[2008年8月号]社会主義「給与」と資本主義「給与」

毎日暑い日が続きます。8月はいよいよ北京オリンピック。「オリンピックなんて、まだまだ先の話」、だと思っていたのがつい昨日のような気がしています。

さて、今回は「給与」のお話です。『「給与」には2種類ある』というのは、ご存知でしょうか?「給与」は中国語では「工資」と訳されています。しかし、「工資」の意味するものは、私たち日本人が考えている「給与」とは異なった概念なのです。
これを発見したとき、「なるほど、それで中国人スタッフはあのような要求をしてくるんだ!」と目から鱗が落ちた思いがしました。ぜひ、以下をご一読ください。
 
● 社会主義「工資」と資本主義「工資」
中国の「広辞苑」とも言うべき、「辞海」という辞書があります。上・中・下巻合わせて6,200ページに及ぶ大辞書です。その「辞海」に掲載されている「工資」には、2つの意味が記載されていました。それが、①社会主義「工資」②資本主義「工資」です。まずは、辞書に記載されたそれぞれの意味をご一読ください。
 
● 資本主義「工資」
労働力価値を貨幣で表現したもの。即ち、労働力の価格である。労働者は労働力を資本家に売り、資本家は仕事時間、あるいは出来高によって貨幣で「工資」を支給する。これは、労働者の全ての労働に対しての報酬であることを仮想している。しかし実際は、労働者の創造した価値は労働力の価値を上回っているため、「工資」は労働者が労働で創造した価値の一部であると言える。労働力は過剰に存在しているため、「工資」は、常に労働力の価値以下に抑えられる。
 
● 社会主義「工資」
労働に応じて分配する制度における、主とした形式である。国家、または企業が労働者に提供された労働の数量と質量によって、事前に規定された報酬によって貨幣で分配が行われる国民収入の一部が「工資」である。
 
この両者の違いを簡単に言ってしまえば、
・資本主義「工資」とは、労働者が創造した「価値の一部」である。
・社会主義「工資」とは、あらかじめ定められた数量と質量をこなすことで「国家から分配」
されるもの。
と読み取れます。
 
つまり、私たち一般企業に勤める日本人にとってみれば、給与とはその個人が仕事によって生み出す価値・能力によって支払われるもの、という理解がありますが、中国人にとっては、定められた数量・質量の仕事をこなすことで分配されるものという理解が強いのかもしれません。

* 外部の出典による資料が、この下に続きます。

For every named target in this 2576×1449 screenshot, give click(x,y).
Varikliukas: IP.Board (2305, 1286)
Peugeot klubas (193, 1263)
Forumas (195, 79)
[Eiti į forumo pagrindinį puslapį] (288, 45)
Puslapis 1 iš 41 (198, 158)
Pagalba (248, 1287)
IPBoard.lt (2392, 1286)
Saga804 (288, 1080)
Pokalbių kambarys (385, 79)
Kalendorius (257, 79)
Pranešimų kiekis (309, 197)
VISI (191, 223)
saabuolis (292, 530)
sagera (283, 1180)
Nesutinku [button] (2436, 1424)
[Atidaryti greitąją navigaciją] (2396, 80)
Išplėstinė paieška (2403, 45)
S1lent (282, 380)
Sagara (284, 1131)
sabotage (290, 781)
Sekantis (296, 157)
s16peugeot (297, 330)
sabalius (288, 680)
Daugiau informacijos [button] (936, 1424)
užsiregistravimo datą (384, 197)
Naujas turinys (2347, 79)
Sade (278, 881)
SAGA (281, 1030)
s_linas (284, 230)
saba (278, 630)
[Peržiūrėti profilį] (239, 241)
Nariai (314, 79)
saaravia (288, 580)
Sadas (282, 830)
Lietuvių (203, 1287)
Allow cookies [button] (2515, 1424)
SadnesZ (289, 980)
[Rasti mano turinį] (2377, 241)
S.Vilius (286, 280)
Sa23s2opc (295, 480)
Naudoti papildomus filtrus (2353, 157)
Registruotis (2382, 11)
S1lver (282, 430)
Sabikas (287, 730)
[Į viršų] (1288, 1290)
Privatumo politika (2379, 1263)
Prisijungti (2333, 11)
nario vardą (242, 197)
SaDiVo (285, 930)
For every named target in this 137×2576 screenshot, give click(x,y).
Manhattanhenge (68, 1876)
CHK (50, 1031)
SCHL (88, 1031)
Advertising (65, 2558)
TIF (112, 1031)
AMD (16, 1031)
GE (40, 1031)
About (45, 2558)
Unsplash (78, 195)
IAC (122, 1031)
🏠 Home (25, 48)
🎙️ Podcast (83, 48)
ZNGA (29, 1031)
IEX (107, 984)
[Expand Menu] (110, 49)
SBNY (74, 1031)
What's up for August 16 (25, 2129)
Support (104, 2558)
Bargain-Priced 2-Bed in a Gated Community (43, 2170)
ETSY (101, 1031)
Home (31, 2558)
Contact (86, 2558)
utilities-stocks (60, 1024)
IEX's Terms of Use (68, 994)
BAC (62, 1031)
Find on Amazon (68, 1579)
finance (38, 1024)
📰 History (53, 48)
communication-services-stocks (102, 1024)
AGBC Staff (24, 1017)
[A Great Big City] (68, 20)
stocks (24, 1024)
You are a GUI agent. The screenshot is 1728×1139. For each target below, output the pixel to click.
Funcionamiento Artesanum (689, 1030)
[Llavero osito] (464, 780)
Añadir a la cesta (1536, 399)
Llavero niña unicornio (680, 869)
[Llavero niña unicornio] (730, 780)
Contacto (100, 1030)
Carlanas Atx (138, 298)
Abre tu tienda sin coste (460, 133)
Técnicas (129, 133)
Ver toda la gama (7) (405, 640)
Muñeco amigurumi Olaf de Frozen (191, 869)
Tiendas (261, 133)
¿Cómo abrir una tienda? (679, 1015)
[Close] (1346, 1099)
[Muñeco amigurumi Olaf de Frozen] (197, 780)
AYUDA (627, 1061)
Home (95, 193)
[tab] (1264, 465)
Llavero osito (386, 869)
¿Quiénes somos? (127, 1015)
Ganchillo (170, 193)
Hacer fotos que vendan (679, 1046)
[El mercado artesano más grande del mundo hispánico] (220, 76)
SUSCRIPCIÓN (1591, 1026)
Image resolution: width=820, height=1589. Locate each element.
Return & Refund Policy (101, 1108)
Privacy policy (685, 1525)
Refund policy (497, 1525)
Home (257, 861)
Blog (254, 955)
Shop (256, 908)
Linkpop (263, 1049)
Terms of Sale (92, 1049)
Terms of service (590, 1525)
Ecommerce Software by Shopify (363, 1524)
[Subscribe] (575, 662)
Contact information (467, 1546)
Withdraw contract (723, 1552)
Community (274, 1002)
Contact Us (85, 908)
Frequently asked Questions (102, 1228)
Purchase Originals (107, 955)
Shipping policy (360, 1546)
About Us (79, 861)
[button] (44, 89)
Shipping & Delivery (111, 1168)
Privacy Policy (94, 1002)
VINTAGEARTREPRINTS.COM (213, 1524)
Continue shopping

この考え方からすると、中国しか知らない多くの中国人にとってみれば、給与(工資)とは「自分の仕事がどんな利益をもたらしたか?」のではなく、「自分の仕事がどれだけの数量・質量をこなしたか?」つまり、結果としての「利益・付加価値」ではなく、「自分がこなした量」で給与(工資)を考えてしまう事も充分想定されます。
 
私たち日本人が「仕事の価値」を教育され、評価され続けることで「給与の常識」を醸成してきたように、彼ら中国人も「仕事の量・まじめさ」を教育・評価され続けてきた「給与の常識」を持っているとしたら。私たちが社会主義「工資」を理解できないのと同様に、彼らにとっても資本主義「工資」は理解し難い概念なのかもしれません。
 
どちらが良い・悪いではなく、自社が評価したい基準を教え、それを実践している従業員が評価される会社にすることが重要と言えるのではないでしょうか。